What is Coded Driveway Protection?.
Is the alarm system included with the 2003 300i as standard?.
If not will the red clowns nose alarm flash without an alarm system?.


----------



## rogerab (Sep 26, 2002)

*330i not 300i*

Ooops, I should have said 330i.


----------



## Canuck BMW (Aug 9, 2002)

Rogerab

This refers to the special "chip" in the keys. This chip ensures that the car cannot be started any other way. The ignition cylinder has a "ring antenna" that reads the chip and will not allow the car to start without it.

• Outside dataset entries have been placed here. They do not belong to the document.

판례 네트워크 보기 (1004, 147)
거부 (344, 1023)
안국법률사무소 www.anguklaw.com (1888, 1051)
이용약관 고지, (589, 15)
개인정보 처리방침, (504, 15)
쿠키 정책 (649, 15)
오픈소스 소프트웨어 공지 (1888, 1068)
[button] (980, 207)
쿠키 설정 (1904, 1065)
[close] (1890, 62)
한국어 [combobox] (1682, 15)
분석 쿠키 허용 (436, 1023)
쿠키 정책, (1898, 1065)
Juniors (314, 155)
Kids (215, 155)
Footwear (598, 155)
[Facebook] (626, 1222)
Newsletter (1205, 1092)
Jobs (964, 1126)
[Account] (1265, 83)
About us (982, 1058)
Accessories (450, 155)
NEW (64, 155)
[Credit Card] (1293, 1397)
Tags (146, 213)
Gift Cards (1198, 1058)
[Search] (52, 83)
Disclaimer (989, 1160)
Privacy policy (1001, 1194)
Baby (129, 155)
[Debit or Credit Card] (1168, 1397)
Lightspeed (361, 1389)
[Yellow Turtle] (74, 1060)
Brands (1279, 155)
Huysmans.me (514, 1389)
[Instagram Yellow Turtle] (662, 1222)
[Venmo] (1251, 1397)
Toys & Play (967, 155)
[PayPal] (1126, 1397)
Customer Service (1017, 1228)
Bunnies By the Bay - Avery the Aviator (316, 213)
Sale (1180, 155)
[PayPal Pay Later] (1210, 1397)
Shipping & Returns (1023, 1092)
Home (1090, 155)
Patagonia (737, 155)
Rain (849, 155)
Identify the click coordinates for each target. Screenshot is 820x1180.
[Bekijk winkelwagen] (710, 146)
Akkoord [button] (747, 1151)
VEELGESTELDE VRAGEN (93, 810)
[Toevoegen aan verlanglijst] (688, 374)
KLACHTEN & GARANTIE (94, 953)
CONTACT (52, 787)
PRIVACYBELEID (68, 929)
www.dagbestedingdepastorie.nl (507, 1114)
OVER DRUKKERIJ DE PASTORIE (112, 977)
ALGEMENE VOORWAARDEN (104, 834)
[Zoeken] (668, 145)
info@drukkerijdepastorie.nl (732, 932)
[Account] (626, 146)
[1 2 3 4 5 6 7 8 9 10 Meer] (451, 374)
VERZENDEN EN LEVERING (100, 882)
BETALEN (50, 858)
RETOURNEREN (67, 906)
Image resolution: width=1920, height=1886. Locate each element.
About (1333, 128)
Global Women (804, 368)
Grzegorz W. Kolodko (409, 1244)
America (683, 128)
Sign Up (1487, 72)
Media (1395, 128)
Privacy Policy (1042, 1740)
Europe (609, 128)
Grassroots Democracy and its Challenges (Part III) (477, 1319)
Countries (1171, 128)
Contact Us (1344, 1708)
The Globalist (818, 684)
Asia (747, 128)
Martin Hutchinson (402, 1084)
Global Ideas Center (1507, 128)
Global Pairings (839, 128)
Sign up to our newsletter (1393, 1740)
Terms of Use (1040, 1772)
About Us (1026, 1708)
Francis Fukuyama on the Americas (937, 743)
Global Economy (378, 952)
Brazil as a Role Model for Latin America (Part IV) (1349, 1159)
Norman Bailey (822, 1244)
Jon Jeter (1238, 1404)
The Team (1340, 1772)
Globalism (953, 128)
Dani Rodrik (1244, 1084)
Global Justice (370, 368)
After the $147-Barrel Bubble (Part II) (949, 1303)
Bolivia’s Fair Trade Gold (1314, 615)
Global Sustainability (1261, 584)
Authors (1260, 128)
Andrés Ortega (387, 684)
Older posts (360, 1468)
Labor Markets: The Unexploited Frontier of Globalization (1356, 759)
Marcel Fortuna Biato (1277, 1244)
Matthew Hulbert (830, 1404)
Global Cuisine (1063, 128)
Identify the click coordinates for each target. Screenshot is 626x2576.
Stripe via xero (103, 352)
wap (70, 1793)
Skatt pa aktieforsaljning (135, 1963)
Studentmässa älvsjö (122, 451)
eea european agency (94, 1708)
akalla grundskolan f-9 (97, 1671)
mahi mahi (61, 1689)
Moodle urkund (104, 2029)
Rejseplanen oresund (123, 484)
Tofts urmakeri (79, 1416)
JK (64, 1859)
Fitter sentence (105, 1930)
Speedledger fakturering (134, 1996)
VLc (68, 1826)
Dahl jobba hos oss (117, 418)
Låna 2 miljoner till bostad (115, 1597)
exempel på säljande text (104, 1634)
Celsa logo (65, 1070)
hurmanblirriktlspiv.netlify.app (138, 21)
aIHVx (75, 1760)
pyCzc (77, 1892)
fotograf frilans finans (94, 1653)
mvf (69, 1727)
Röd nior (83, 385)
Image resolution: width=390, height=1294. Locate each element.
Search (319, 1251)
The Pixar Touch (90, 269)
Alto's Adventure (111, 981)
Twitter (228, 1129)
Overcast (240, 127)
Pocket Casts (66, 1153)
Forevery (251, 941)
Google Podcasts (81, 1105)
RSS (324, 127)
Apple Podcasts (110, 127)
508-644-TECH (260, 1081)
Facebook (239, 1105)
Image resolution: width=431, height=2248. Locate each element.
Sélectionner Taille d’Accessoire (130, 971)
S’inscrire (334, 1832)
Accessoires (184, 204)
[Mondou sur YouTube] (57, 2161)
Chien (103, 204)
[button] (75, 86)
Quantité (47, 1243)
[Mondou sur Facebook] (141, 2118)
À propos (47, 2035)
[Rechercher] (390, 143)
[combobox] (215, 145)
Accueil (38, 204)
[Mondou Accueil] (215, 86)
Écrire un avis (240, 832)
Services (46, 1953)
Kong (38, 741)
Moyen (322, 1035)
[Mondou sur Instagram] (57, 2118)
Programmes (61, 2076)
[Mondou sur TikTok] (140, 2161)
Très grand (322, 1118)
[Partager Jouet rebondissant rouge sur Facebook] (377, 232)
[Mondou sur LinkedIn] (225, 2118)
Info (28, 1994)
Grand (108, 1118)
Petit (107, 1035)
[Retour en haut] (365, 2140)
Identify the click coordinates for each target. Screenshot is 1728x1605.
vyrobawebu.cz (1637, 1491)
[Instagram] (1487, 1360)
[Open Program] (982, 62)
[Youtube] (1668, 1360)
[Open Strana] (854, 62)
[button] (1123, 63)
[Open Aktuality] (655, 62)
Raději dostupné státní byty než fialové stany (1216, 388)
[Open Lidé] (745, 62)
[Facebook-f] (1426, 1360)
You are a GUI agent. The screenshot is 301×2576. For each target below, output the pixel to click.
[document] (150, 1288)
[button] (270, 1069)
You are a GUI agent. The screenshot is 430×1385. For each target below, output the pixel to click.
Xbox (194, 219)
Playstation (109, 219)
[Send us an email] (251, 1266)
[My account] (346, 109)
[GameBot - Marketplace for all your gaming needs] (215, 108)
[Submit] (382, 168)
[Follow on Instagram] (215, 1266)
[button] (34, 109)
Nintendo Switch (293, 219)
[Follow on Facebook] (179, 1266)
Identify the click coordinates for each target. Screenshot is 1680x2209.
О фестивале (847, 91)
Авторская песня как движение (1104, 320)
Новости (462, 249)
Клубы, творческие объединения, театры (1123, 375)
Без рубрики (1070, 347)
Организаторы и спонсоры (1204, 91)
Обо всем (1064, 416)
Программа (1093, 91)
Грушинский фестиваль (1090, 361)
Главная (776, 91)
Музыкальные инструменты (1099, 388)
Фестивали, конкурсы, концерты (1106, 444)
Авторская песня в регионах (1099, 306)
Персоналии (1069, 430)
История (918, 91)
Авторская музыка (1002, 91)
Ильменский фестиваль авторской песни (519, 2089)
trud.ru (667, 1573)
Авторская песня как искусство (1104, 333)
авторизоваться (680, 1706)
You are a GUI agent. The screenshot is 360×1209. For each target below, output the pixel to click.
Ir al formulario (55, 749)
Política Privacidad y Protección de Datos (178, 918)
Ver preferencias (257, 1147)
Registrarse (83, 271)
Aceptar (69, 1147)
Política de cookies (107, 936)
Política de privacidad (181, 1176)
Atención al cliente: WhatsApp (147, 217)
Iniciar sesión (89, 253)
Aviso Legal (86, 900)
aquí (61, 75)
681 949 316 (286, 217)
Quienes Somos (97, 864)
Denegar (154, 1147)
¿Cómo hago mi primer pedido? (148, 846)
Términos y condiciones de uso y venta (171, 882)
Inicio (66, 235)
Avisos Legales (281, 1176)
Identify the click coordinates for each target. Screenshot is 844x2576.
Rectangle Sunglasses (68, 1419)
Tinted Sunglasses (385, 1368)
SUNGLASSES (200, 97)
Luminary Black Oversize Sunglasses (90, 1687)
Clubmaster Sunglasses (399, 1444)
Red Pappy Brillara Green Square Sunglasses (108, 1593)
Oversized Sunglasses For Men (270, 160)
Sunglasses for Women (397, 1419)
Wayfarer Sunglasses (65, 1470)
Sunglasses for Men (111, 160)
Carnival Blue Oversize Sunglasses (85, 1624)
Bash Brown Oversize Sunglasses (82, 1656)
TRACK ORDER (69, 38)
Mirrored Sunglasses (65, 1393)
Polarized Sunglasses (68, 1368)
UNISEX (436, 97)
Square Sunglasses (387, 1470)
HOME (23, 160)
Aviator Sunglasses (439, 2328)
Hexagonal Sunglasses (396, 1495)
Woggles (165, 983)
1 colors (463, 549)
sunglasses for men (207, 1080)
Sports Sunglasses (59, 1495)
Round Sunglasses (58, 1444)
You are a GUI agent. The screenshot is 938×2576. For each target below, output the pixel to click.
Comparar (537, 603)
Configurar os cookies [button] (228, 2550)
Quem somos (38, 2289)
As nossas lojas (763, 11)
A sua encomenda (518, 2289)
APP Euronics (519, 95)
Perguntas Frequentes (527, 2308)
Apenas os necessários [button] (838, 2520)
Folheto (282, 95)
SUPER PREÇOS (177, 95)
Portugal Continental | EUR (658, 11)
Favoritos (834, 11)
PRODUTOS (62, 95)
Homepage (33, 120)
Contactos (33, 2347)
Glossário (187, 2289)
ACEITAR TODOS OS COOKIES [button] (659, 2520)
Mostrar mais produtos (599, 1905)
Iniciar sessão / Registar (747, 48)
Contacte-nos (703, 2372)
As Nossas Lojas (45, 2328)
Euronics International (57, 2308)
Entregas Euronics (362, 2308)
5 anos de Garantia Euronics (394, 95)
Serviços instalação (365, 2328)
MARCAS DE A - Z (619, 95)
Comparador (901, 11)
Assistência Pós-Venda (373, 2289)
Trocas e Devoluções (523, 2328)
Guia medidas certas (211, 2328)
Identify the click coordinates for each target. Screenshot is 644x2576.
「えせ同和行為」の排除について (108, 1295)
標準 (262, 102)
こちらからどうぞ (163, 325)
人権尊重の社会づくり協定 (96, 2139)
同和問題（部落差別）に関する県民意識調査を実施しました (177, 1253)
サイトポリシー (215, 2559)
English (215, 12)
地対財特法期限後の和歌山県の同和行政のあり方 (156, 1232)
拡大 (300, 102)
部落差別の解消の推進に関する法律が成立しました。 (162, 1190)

The car alarm is NOT standard, although the alarm module and door, hood and trunk "pins" are included. The siren, motion sensor and tilt sensor are what must be bought separately (about $420CDN plus tax). Then you have to get the dealer to program it.
Also, there is NO Shock Sensor, but you can buy one from DEI and attach it to the Hood Pin. This sensor is about $54CDN plus tax, and can be ordered from from an Ottawa alarm dealer, or you can check with dealers in Winnipeg. There is also a place that our US friends order from (Audio Warehouse, NJ - $18US). I ordered from both locations and the price is about the same when you add in exchange, shipping and customs broker fees. 

The clown nose CAN be set (via dealer programming again) to blink (as can the lights) WITHOUT the alarm kit being present, because the alarm module is built into the car. You just won't hear any confimation beeps because that is provided by the siren.


----------